La gestion des couleurs intervient au niveau de :

Ces différents points se résument en une action, passer d’un espace colorimétrique à un autre en gardant les couleurs intactes.

Pour cela la solution est d’utiliser les profils icc.
Le principe est simple, un profil ICC reliant chaque couleur d’un espace à une couleur unique et absolue de l’espace de référence CIE, cette couleur commune peut alors servir de pivot pour passer d’un espace à l’autre.

La couleur commune permet de faire le lien entre les couleurs équivalentes de chaque espace.

La gestion des couleurs est indissociable des profils icc, c’est pourquoi il est important de bien comprendre leur fonctionnement pour mettre en place, dans les logiciels, la gestion des couleurs optimale correspondant à votre flux de création et votre matériel.

Problèmes liés à la conversion des couleurs

La conversion fait passer une couleur d’un espace à l’autre en s’appuyant sur une valeur commune dans un espace absolu. Cependant, les espaces de départ et d’arrivée ayant des gamuts différents dans leur forme ou leur étendue on voit rapidement la problématique que cela peut soulever.
Voyons les différentes situations.

L’espace de départ est contenu dans l’ensemble d’arrivée, la conversion ne pose pas de problème.
L’espace de départ est plus grand que celui d’arrivée ou les deux espaces, de forme différente, ne se chevauchent pas. Les couleurs hors gamut (3e colonne) de l’espace de départ seront modifiées.

Pour répondre à cette situation, les logiciels proposent quatre stratégies. Les différents modes de rendu.

A chaque fois qu’il a une conversion, le logiciel vous demande quel mode vous voulez employer.
C’est le cas, par exemple, lors du réglage des préférences de la Gestion des couleurs.Voir l’article.

Voyons en détails ces solutions.

L’image de base avec le profil sRVB
Les différents modes de rendu lors de la conversion vers l’espace CMJN – Iso Coated 300%.
Perceptuel, Colorimétrie relative, Saturation et Colorimétrie absolue.

Ceci explique pourquoi le passage d’un espace à un autre peut parfois provoquer des changements de couleurs.

C’est ce que l’on constate lorsque l’on imprime des images RVB – c’est à dire que l’on passe d’un espace RVB à un espace CMJN.

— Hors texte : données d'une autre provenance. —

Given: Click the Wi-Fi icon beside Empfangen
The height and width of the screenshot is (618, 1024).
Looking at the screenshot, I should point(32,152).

Exemple de changement de couleurs lors de la conversion RVB vers CMJN.

La différence entre ces modes n’est pas forcément évidente. S’il ne fallait retenir qu’une chose, dans la pratique on utilise principalement les modes Perceptuel et Colorimétrie relative.

Le mode Perceptuel est souvent présenté comme le mode à utiliser pour les photos – ou les images comportant des dégradés – car il garde la dynamique des couleurs et leurs écarts relatifs. C’est intéressant effectivement mais en contrepartie toutes les couleurs sont modifiées, ce qui peut être dommageable dans certains cas.

Le mode Colorimétrie relative est à préférer si l’on veut que les couleurs communes aux espaces restent inchangées.
En ce qui nous concerne, la conversion importante est le passage d’un espace RVB (sRVB ou AdobeRGB) vers l’espace CMJN d’impression, qui a lieu, dans Scribus, lors de l’export PDF.
Pour cette simulation, et la conversion finale en CMJN, il est préférable de choisir le mode Colorimétrie relative. Ce choix permet d’être sûr que nos couleurs RVB – prévisualisées en CMJN – resteront les mêmes une fois converties vers l’espace d’impression.

A savoir que Scribus, propose dans ses options de gestion de couleur, la possibilité de définir un mode de rendu différent pour les images et pour les couleurs unies (voir l’article). Il est également possible, dans la palette Image de la fenêtre Propriétés, de modifier le type de rendu pour une image précise et ainsi choisir, au cas par cas, le plus approprié.